Segment Open

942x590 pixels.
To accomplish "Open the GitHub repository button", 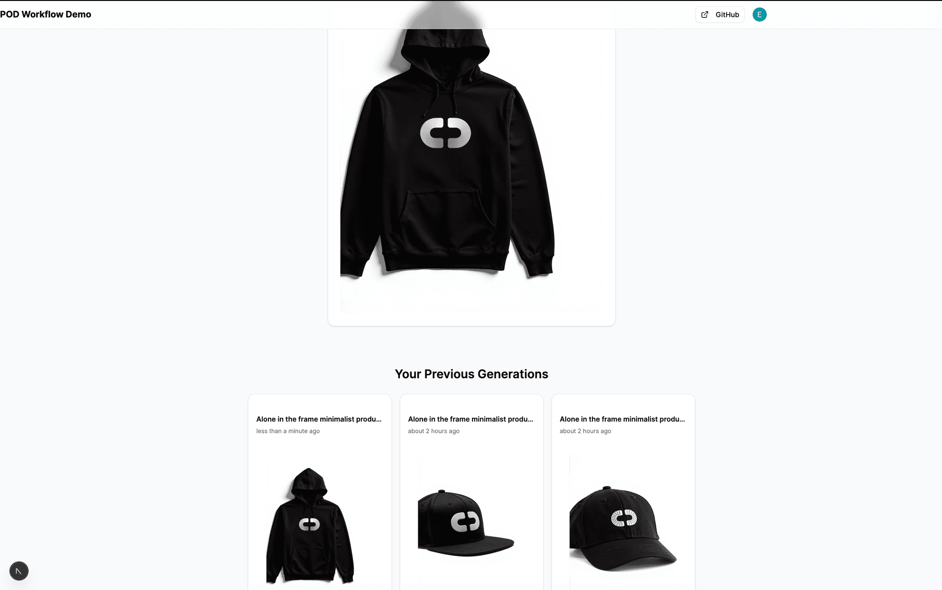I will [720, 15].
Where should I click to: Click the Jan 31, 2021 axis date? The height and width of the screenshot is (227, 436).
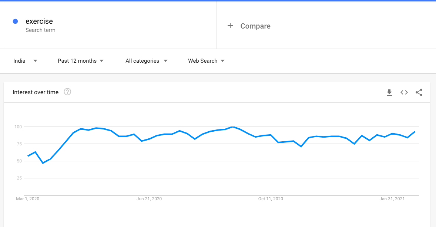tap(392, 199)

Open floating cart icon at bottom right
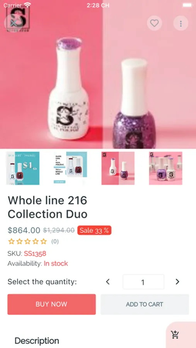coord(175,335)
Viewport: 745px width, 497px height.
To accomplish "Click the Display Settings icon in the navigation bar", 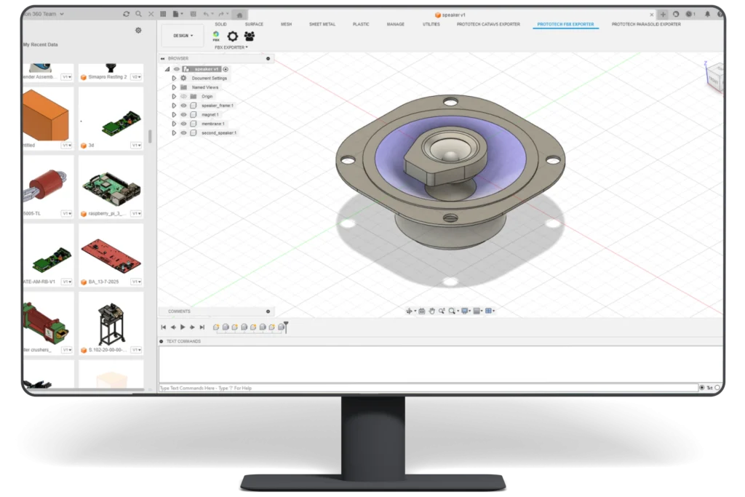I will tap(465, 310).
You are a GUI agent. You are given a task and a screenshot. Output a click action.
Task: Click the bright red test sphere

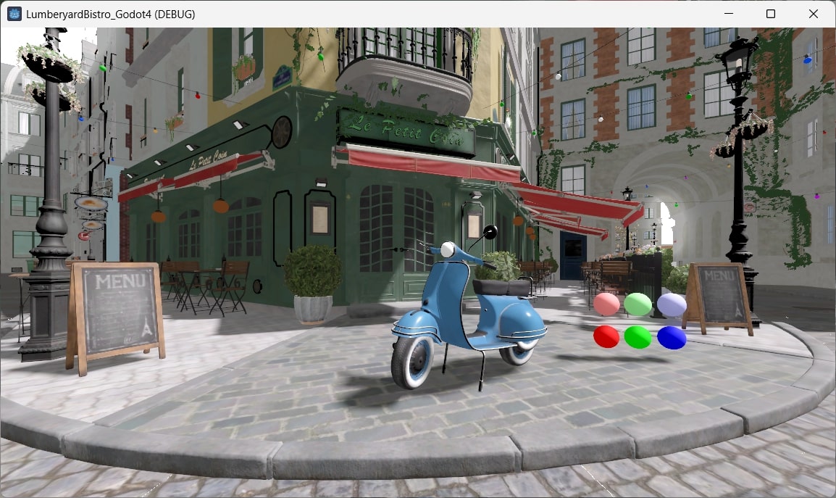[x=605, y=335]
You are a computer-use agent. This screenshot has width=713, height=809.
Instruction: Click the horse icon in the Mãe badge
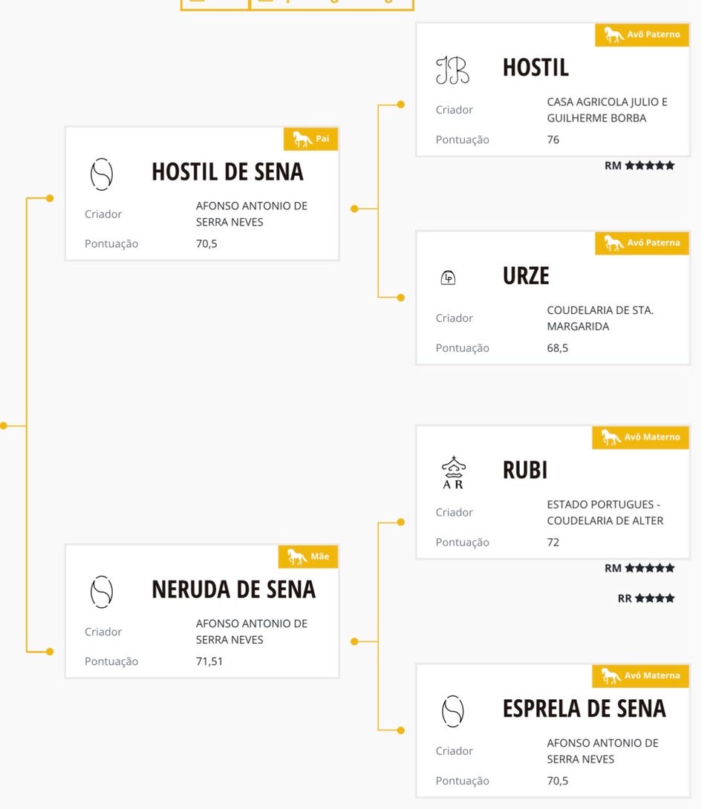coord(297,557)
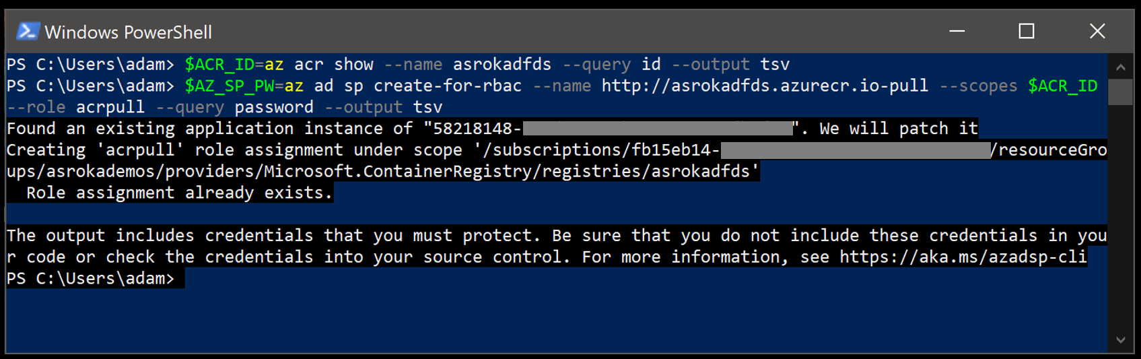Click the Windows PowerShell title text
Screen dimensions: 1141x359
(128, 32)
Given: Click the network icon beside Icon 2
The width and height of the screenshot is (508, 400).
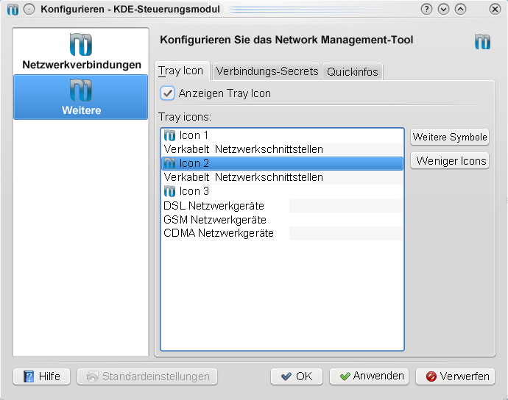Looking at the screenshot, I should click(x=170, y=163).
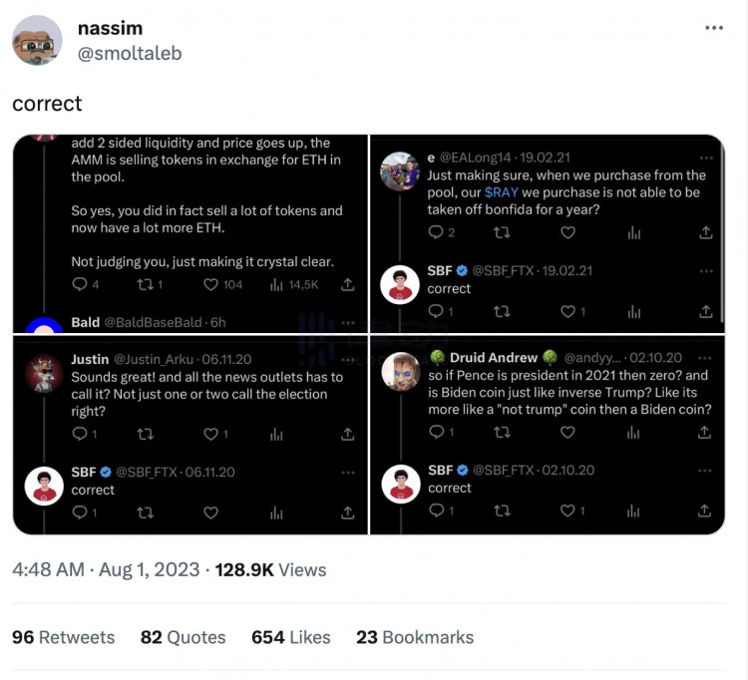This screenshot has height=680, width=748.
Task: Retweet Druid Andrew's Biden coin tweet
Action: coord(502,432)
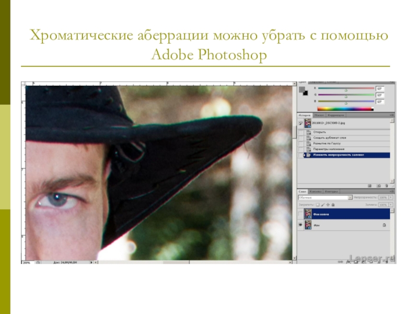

Segment Closed

# [Directions]
Search the entries for the word "agent", then gather every line that has it.

# [Your solution]
You are a GUI agent. You are given a task and a screenshot. Output a click action.
You are a computer-use agent. This screenshot has width=713, height=809.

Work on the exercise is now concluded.